Однако с картошкой да с майоровой посылкой (я так считала — от него эта помощь) мы сил маленько набрались, а вскоре начала я работать в новом госпитале.
Дали две палаты, восьмеро солдатиков, и все тяжелые, все сильно раненные. Выхаживала их, как детей родных,— кормила, умывала, перестилала, чистоту держала. И еще надо было мыть коридоры большие, ну это когда солдатики засыпали.

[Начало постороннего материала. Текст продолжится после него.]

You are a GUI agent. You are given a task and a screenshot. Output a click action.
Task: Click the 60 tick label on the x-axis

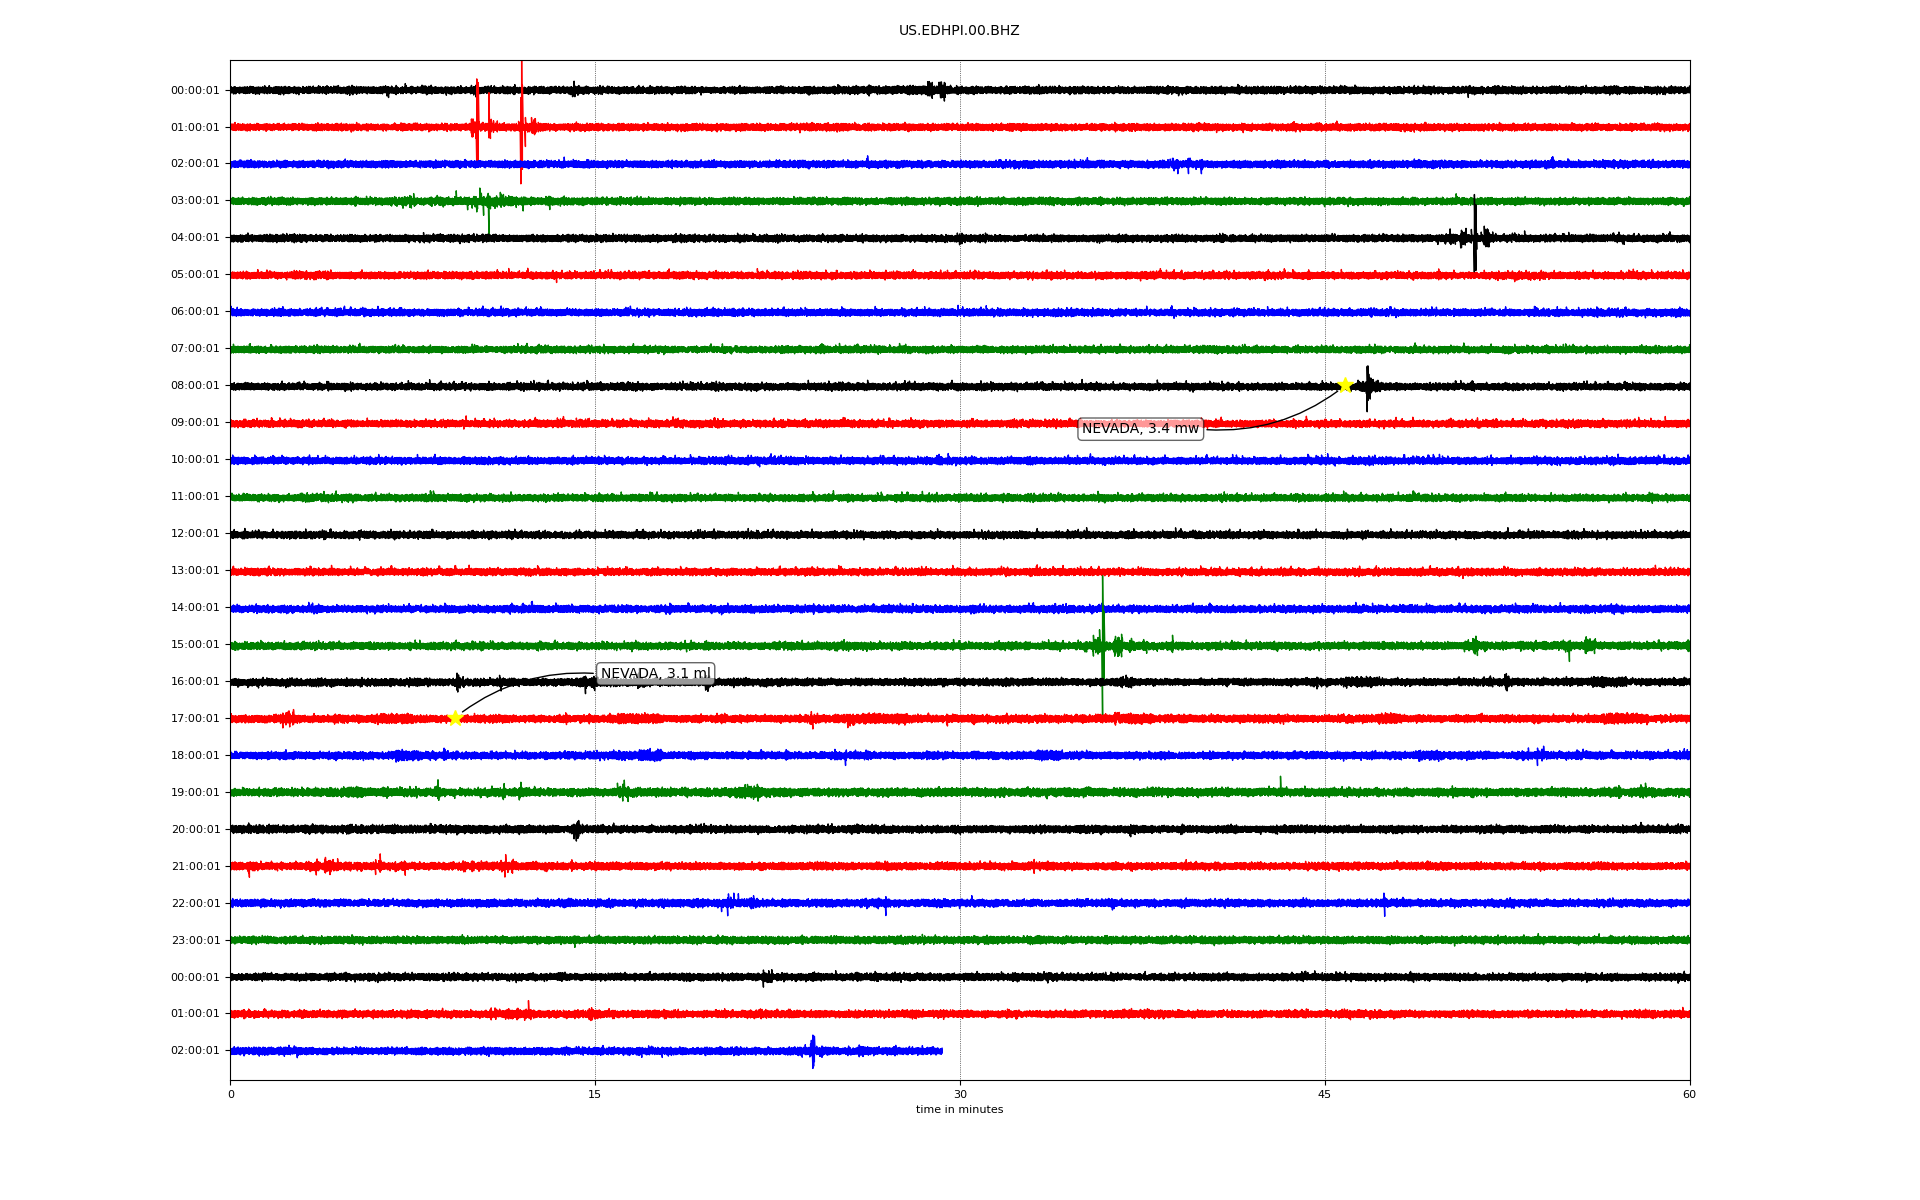[1689, 1094]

Научилась я уколы делать — сестер палатных не хватало. На себе училась, да еще с одной друг дружку кололи. Себя не так страшно было колоть, хотя и трудно,— мяса на мне совсем не стало, кожа да кости,— а вот раненых колоть страшно было, я дрожала, а дрожать-то нельзя. Солдатики, какие окрепшие, подбадривали: “Вперед, Лизавета Тимофеевна, коли штыком в задницу!” Потом я осмелела, дело пошло.
Давали мне паек: хлеба пятьсот граммов, тушонки две банки в месяц, жиров грамм триста, сахару. Ну и кусочки разные забирала, кто что есть не хотел. Старшая сестра не разрешала, а солдаты сами приказывали, чего, мол, слушать, все равно пропадет, другие подберут. Я не брезговала, несу домой девчонкам. Но и с этим всем досыта мы все равно не ели.